Many are buzzing about a correction in real estate prices expected across some key markets in Canada.
RBC anticipates a correction of 20% over the next year; and, BMO Capital Markets projects an even higher percentage. These forecasts are far from the 12% presented by Desjardins this past Spring.
These analyses include the cities of Toronto and Vancouver, where the most significant price drops are anticipated.
In Quebec, according to the data published by the RBC, prices could rise by 7.5% in 2022, and then correct downward by 5.1% in 2023.
However, in the event that interest rates were to remain as is, or increase slightly, real estate prices would possibly stagnate, rather than drop.
Is this decline real?
Let’s put things in perspective.
According to the QPAREB (Québec Professional Association of Real Estate Brokers):
The median price of single-family homes in Quebec was $265,400 in the second quarter of 2019.
In 2022, this figure will reach $448,600.
This represents an increase of 69%.
Now, let’s imagine that real estate values decrease by 20% by 2023. The median price of single-family homes would then drop to $359,000, a drop of almost $90,000. However, even after such a correction, real estate would be up 35%, for the period we refer to. 35% more expensive than it was in the second quarter of 2019.
Bottom line: No real negative change in value for the vast majority of homeowners, or investors. Prices simply climbed too quickly, over a very short period of time. However, the homeowner, or investor, with a correct approach to real estate, as a long term investment, yielding better than most investment avenues, will continue to see growth and gains as required for a healthy return.
So who might really be at risk?
Those who bought at the peak of the curve last spring?
To a certain extent; but, as long as these new homeowners continue to pay down their mortgages, it is not really a problem, and the only real sting for them is having bought at a high price. The long term prospects are, as one would expect from historical data, positive.
Also: For those who opted for a fixed rate, it’s all smooth sailing for now, until they review their rates in 4 or 5 years, and make an informed decision as to the fixed/variable question based on market conditions/rates at that time.
For those who opted for a variable mortgage: It is not the cooling of the market that poses the most serious risk, but rather the short-term trend towards rising interest rates, which may directly affect their monthly expenses.
The more stressful cases currently, may be amongst those who recently bought a property but for some reason feel they must quickly let it go. For them, possibly some losses could be incurred.
For first time buyers, what to do?
Access to the real estate market remains unattractive, with rising interest rates. Prices will have to come down to compensate for higher financing costs. Once we reach the bottom of this corrective curve, first-time buyers can look forward to a more approachable market.
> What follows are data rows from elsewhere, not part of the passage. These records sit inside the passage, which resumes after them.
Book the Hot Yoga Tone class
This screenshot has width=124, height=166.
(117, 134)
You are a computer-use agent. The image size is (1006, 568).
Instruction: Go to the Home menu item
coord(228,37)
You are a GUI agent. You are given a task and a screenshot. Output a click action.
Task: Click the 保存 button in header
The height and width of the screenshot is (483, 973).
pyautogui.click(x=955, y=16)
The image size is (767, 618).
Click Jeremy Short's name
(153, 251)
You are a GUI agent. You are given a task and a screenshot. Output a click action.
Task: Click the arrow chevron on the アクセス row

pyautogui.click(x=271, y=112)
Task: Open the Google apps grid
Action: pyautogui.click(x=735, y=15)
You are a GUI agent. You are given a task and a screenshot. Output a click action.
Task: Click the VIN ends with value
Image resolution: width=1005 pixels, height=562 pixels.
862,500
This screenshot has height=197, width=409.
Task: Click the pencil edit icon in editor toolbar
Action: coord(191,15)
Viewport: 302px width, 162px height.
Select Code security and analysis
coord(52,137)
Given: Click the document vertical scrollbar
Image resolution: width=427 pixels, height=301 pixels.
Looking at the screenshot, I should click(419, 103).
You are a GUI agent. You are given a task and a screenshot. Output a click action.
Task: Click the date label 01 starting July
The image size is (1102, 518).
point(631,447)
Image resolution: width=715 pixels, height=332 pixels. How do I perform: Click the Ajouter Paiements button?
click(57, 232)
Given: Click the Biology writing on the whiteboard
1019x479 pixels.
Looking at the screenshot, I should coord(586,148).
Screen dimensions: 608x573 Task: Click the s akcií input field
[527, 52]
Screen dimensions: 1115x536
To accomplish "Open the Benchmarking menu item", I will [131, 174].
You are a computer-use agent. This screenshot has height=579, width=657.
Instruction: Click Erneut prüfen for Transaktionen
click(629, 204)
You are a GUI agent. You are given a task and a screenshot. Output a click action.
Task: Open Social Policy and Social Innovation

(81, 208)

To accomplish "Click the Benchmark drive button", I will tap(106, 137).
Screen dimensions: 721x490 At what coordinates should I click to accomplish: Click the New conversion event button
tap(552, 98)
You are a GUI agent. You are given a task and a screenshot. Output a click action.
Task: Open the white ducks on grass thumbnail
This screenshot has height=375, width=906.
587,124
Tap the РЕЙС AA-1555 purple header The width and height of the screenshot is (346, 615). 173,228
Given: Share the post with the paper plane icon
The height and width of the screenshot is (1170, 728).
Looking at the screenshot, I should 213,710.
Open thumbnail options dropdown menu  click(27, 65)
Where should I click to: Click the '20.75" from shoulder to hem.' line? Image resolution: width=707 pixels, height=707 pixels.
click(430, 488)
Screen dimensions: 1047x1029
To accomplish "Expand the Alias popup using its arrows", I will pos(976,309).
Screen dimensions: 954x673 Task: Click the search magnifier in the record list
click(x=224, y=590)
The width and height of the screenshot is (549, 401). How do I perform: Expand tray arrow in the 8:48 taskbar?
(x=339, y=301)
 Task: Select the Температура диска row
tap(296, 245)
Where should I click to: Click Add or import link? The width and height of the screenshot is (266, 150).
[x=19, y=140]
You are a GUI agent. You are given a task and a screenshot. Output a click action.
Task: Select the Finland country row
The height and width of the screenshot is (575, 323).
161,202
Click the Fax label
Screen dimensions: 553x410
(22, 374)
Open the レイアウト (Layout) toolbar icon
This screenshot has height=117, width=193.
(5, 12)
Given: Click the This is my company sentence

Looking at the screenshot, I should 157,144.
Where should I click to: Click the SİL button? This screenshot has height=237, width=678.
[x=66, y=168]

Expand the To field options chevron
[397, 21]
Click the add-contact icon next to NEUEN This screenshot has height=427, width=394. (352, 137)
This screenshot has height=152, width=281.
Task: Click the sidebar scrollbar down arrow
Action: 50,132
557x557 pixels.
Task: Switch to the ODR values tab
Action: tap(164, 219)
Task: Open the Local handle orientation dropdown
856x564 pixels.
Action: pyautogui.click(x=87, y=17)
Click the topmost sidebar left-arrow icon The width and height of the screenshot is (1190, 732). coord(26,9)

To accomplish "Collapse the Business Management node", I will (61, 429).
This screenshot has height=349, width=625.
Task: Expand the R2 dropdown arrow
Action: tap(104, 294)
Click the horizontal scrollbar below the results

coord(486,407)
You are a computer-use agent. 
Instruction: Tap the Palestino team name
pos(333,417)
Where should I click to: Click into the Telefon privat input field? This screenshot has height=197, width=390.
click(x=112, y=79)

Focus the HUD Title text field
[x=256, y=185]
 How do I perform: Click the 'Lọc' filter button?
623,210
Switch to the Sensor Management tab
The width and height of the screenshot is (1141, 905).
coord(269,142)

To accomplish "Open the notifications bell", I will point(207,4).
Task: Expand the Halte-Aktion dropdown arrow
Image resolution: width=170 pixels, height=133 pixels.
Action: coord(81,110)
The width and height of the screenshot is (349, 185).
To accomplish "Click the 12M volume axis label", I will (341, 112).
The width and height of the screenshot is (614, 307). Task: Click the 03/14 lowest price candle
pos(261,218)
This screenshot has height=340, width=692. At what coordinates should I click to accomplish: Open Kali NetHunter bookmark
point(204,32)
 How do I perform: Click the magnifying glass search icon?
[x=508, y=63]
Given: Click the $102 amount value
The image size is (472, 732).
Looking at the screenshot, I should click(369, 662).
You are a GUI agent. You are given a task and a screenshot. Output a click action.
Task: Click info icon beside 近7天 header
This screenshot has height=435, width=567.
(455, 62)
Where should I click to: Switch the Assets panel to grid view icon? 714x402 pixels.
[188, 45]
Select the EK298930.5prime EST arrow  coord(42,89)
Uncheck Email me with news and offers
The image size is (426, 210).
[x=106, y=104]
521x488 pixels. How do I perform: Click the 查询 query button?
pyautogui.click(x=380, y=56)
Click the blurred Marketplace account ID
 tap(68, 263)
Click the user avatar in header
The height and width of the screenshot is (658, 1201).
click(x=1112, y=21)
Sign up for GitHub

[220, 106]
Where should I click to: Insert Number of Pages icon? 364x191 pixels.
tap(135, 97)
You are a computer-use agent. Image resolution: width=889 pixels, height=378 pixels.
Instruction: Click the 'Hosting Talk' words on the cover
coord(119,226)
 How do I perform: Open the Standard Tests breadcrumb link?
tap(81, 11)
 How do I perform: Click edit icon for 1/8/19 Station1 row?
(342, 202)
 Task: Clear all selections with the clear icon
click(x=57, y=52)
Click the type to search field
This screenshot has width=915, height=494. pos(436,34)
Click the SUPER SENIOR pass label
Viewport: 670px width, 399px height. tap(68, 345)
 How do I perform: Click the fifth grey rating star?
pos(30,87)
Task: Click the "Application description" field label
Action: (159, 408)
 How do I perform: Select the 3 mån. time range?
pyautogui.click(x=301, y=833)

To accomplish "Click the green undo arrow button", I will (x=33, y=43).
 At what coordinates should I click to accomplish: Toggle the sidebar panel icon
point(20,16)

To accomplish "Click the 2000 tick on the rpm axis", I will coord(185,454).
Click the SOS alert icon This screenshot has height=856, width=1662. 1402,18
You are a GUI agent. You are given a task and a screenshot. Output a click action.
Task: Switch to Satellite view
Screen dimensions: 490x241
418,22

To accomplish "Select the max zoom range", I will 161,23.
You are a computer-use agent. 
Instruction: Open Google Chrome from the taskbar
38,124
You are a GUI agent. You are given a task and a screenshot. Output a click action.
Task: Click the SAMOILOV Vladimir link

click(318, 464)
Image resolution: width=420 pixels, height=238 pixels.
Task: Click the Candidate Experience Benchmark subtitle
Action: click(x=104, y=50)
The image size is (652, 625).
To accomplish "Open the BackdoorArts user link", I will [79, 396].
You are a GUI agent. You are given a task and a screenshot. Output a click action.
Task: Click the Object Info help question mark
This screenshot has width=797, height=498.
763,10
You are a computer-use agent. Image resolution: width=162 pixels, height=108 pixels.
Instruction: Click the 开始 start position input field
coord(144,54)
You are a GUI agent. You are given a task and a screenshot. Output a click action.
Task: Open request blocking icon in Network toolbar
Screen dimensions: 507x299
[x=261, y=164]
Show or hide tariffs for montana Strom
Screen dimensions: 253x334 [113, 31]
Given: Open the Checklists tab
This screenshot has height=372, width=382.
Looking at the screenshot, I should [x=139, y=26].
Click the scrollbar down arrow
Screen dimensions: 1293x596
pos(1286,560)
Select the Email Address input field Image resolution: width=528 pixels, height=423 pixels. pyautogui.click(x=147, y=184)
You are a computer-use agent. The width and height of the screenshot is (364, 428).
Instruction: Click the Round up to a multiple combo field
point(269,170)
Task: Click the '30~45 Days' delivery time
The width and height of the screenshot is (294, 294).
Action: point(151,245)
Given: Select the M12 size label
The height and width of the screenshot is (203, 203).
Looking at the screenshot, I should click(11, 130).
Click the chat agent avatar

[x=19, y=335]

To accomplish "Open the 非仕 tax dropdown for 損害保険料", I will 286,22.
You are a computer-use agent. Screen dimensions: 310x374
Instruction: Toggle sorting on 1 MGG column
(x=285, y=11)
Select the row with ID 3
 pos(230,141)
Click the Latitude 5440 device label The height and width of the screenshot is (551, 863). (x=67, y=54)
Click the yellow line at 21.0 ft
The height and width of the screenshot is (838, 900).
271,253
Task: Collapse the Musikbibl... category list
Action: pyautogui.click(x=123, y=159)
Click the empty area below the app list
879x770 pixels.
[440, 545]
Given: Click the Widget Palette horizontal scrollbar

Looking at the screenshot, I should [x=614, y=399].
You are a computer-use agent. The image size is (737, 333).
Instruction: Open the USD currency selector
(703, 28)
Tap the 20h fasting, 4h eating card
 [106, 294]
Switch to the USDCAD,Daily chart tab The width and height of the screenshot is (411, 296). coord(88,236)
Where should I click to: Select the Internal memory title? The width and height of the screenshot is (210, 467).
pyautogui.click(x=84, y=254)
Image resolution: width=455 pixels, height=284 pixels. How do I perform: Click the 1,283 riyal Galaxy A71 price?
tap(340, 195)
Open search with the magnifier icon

In the meantime: The take-away from the current economic climate is that all real estate transactions require preparation. Call your broker and ask your questions. Your broker’s primary mandate is to advise you, and to help you to develop a plan of action, which will best execute your real estate project, according to your specific needs and circumstances.
The current economic terrain should not be seen as synonymous with anxiety. Opportunities are out there today, and tomorrow. You need to know what you can, and what you should do; and, most importantly how to think about time and growth in real estate; whether as home, or as a tool for financial advancement, or both.
Our team of experts remains available for all your real estate needs.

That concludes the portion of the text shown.